→ **WORK TO BE COMPLETED**
Copy out verbatim the lines of the material below, from the line containing "Given: Open the Cloud Shell terminal icon" through the line containing "1024x530 pixels. [14, 15]", with both of those lines included.

** Begin INPUT ROWS **

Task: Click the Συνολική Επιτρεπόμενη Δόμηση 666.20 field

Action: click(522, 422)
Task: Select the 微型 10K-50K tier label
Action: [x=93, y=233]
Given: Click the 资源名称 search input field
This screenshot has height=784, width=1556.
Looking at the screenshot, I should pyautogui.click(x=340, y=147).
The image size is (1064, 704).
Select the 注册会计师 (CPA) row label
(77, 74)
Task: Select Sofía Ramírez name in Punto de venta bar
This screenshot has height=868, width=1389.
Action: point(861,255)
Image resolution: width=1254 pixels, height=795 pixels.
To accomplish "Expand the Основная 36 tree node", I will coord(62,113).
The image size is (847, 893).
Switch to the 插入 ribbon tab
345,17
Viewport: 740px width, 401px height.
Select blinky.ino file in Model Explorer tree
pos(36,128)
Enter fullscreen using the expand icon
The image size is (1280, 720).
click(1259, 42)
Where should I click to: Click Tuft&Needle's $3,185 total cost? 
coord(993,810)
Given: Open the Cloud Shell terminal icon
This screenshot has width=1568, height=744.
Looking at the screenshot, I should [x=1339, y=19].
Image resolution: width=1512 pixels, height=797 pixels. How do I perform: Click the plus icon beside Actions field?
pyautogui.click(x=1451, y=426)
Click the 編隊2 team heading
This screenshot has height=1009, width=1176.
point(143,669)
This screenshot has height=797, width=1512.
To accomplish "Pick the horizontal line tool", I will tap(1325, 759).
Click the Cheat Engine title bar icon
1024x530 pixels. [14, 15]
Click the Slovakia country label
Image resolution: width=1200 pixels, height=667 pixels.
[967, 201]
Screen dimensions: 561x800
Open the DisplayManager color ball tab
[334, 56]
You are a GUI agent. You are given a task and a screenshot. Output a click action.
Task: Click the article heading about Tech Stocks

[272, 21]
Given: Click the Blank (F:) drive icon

** End INPUT ROWS **

→ **COMPLETE RESPONSE**
Given: Open the Cloud Shell terminal icon
This screenshot has width=1568, height=744.
Looking at the screenshot, I should [x=1339, y=19].
Image resolution: width=1512 pixels, height=797 pixels. How do I perform: Click the plus icon beside Actions field?
pyautogui.click(x=1451, y=426)
Click the 編隊2 team heading
This screenshot has height=1009, width=1176.
point(143,669)
This screenshot has height=797, width=1512.
To accomplish "Pick the horizontal line tool", I will tap(1325, 759).
Click the Cheat Engine title bar icon
1024x530 pixels. [14, 15]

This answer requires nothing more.